Cheshire Cat: That depends a good deal on where you want to get to.
Alice: I don’t much care where –
Cheshire Cat: Then it doesn’t matter which way you walk.
Alice: – so long as I get somewhere.
Cheshire Cat: Oh, you’re sure to do that, if you only walk long enough.
[Lewis Carroll, Alice in Wonderland]
Fox Tracks in the Snow
Not a terribly good picture as it was taken in a hurry to a waiting taxi, but there were lots of fox tracks in the snow through our front garden and along the pavement. And yes they are fox: you can just see impressions of the claws (which rules out cat, which would be smaller too) and they are too narrow for dog.
Interestingly they usually go over our neighbour’s low brick walls between gardens (there’s a nice trail of tracks and snow knocked off the walls) rather than go round the end of the wall which is only 3 yards away – and yes, I have seen Mr Reynard do this!
Like them or not they are an incredibly efficient rubbish disposal system. Last night Noreen put out the bones from Sunday’s oxtail casserole. No sign of the bones this morning, just lots of Reynard tracks.

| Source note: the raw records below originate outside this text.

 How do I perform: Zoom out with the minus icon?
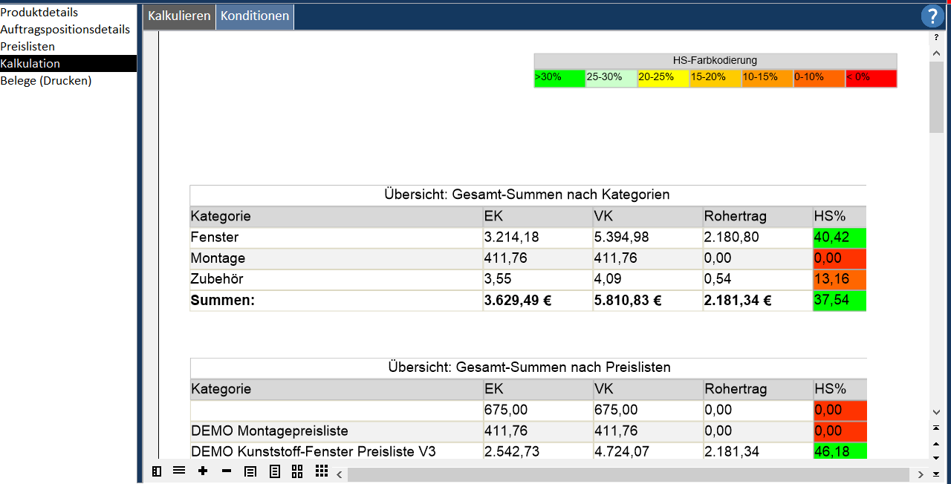click(227, 471)
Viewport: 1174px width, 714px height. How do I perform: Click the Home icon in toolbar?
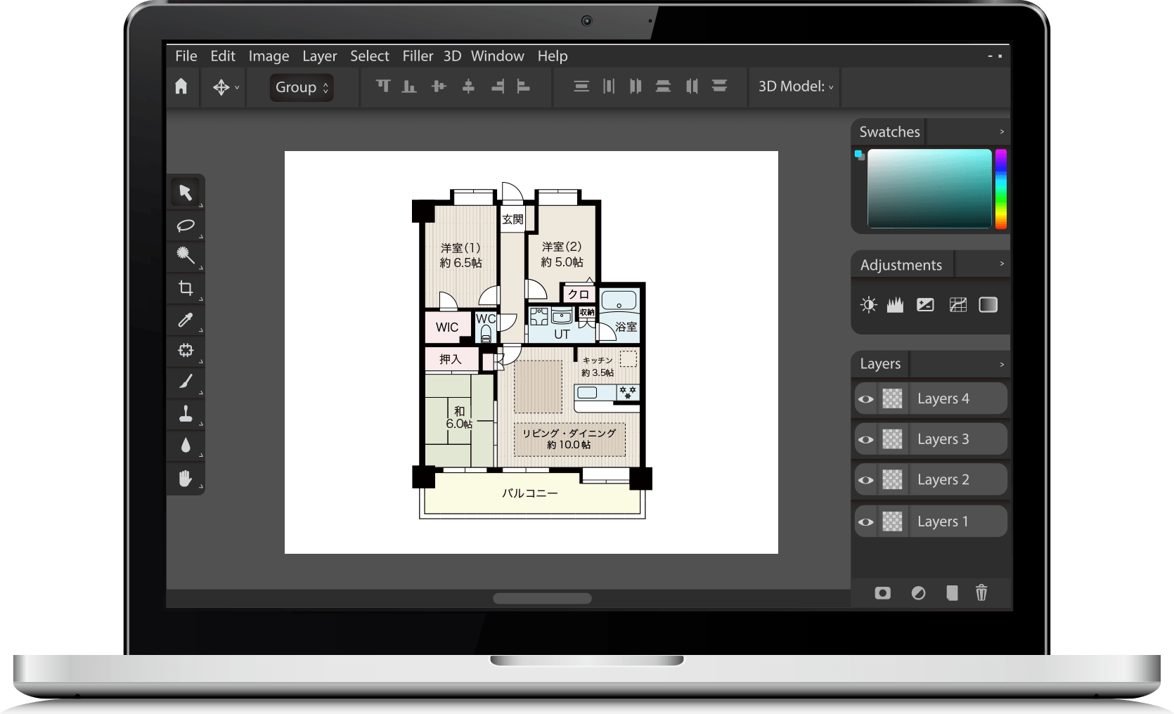point(181,86)
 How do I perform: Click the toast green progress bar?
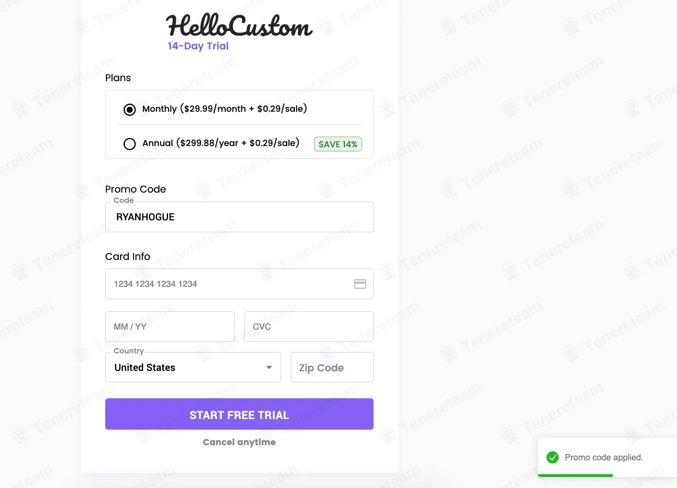(575, 475)
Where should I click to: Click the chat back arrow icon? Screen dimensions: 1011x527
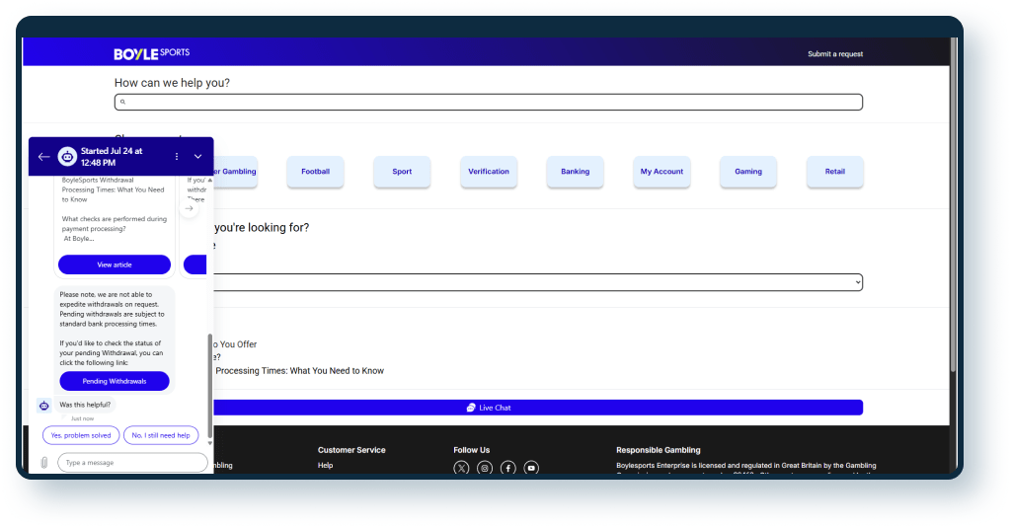click(x=43, y=156)
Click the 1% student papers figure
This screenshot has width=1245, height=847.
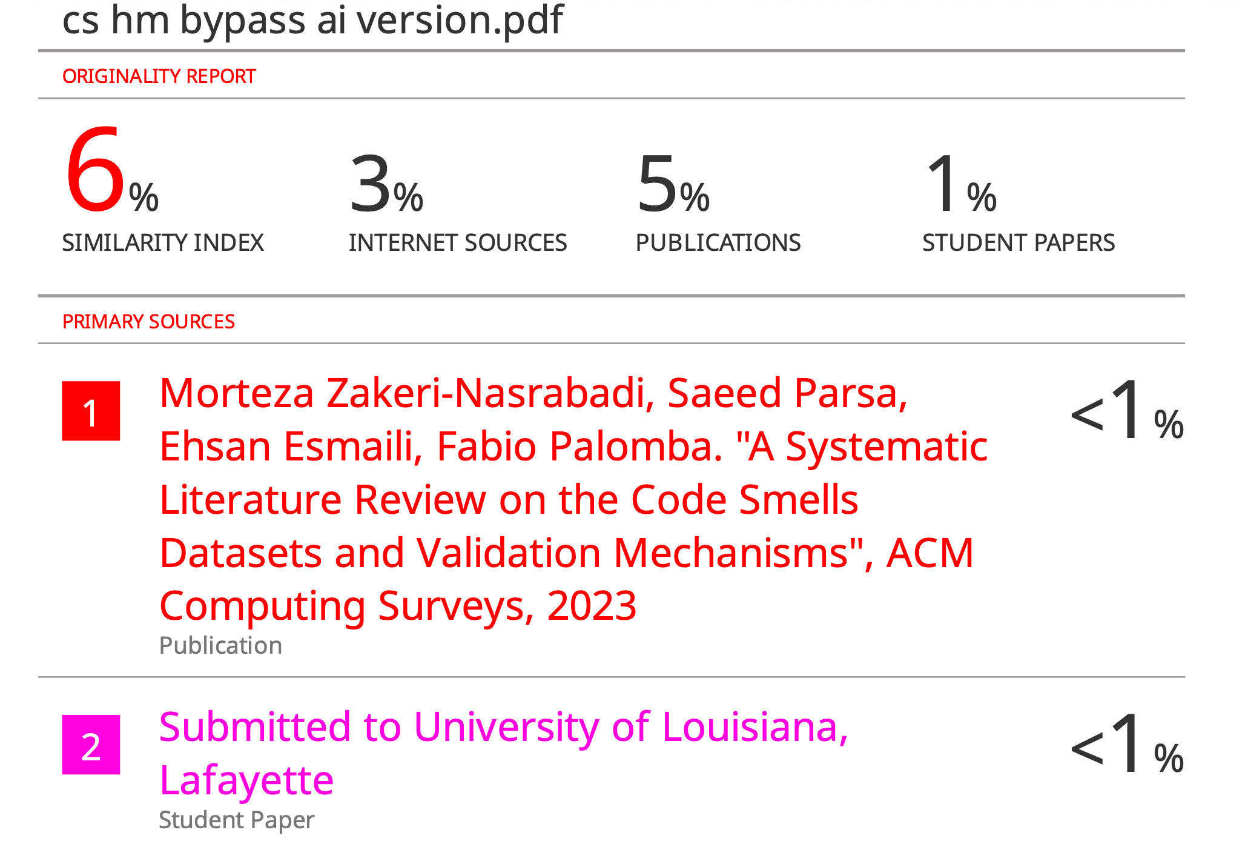pos(960,185)
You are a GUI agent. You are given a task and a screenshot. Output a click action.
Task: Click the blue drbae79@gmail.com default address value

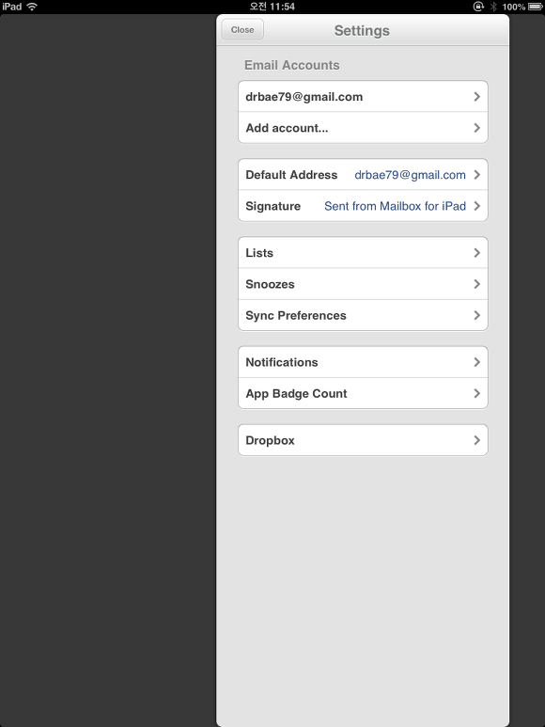[410, 175]
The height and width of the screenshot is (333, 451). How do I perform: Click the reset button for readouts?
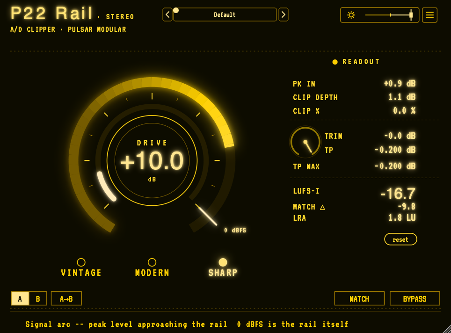pos(400,239)
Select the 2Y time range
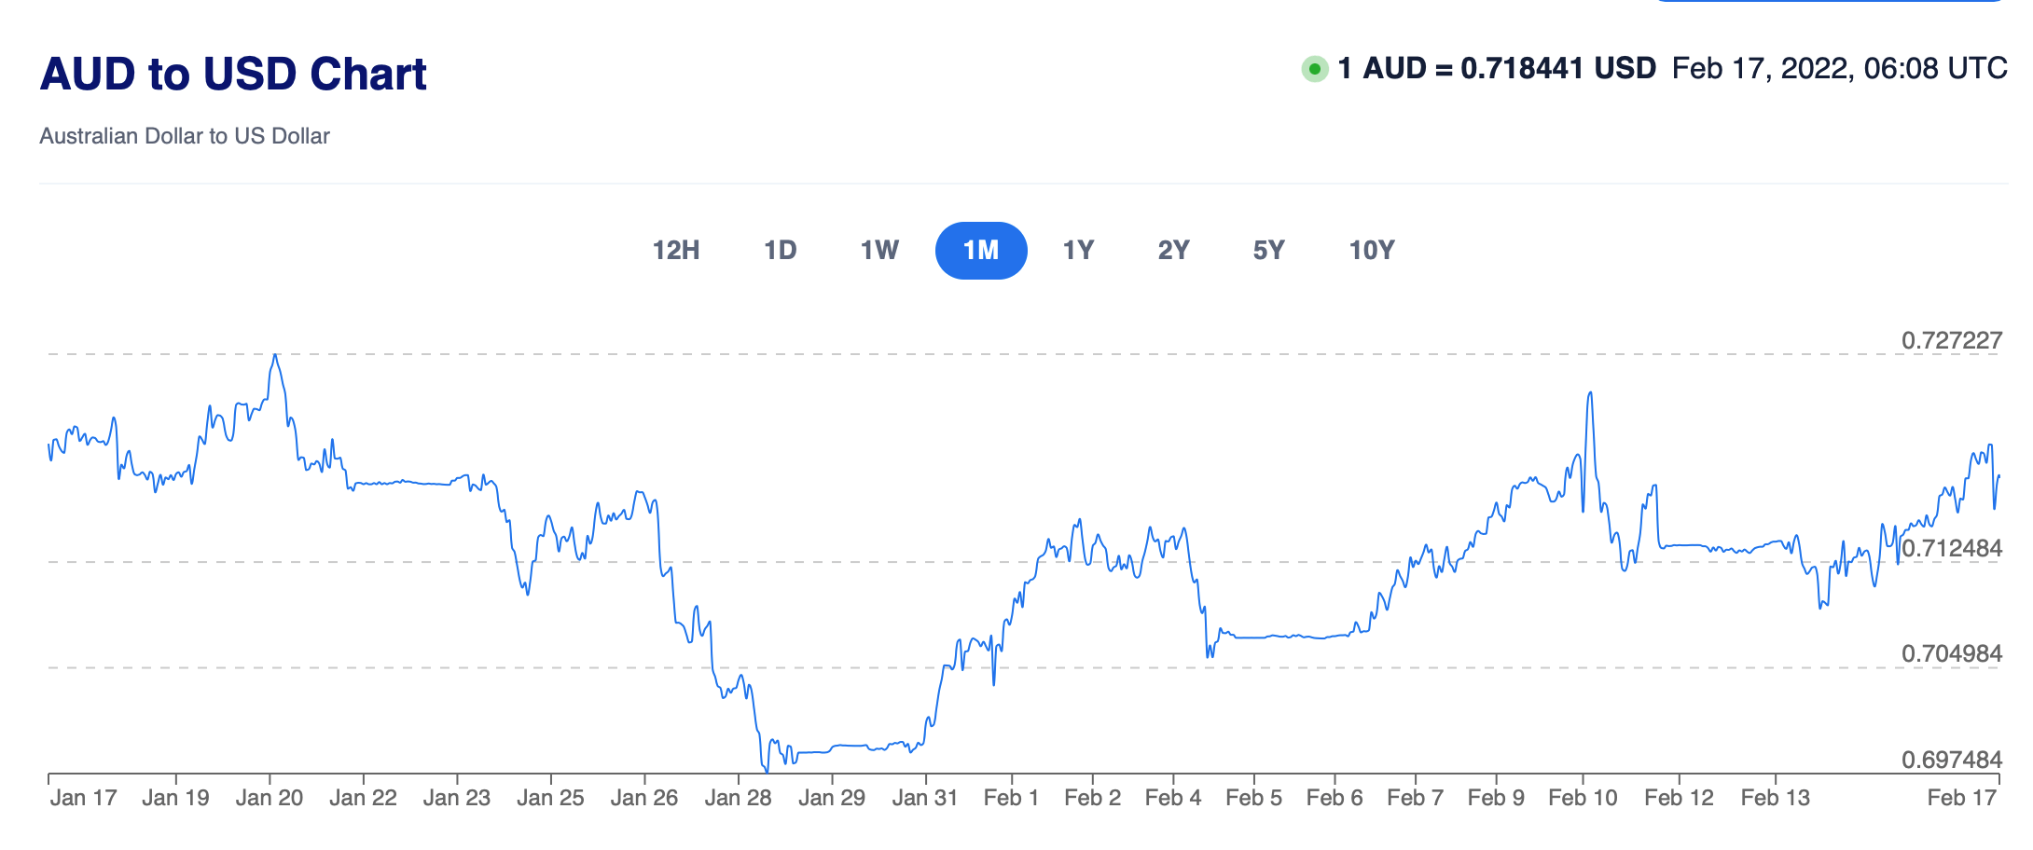This screenshot has height=850, width=2033. tap(1173, 251)
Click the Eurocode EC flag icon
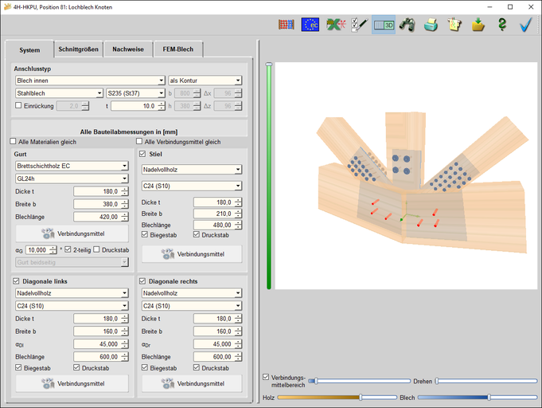Image resolution: width=542 pixels, height=408 pixels. coord(310,25)
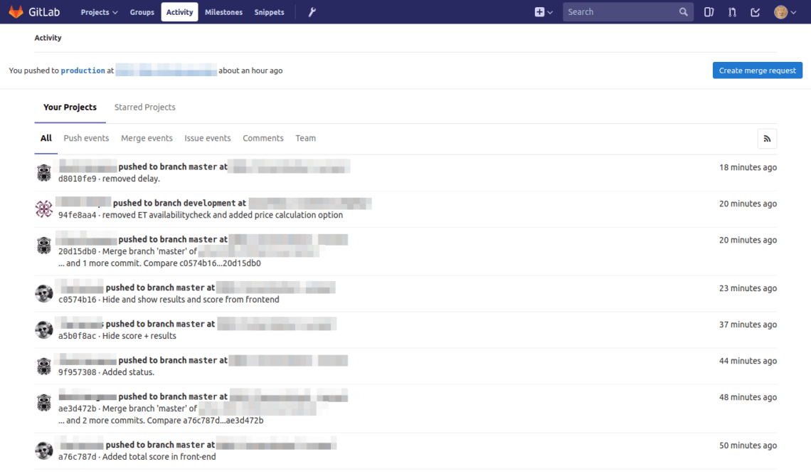Switch to the Starred Projects tab

click(x=144, y=107)
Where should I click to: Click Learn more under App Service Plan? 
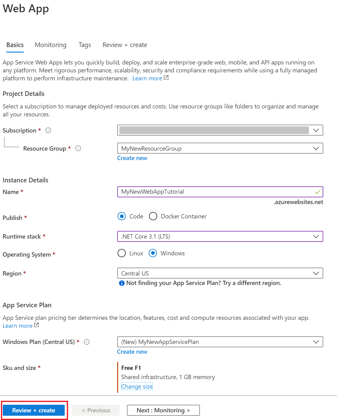coord(17,325)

Not a Remembrance Day Poppy
Something to cheer everyone up a bit on this dull, grey, wet and windy November week.
Having spent the summer outside on the patio enjoying sun and rain our Hibiscus has recently been brought into the kitchen for the winter and is sending out new shoots and leaves and is still flowering!
Prospect Cottage Garden
Another images from our recent visit to Rye.
This is a detail from the garden at Prospect Cottage, the late Derek Jarman‘s home at Dungeness. The stone circle is probably just under 3 feet across and is built on the natural gravel surface.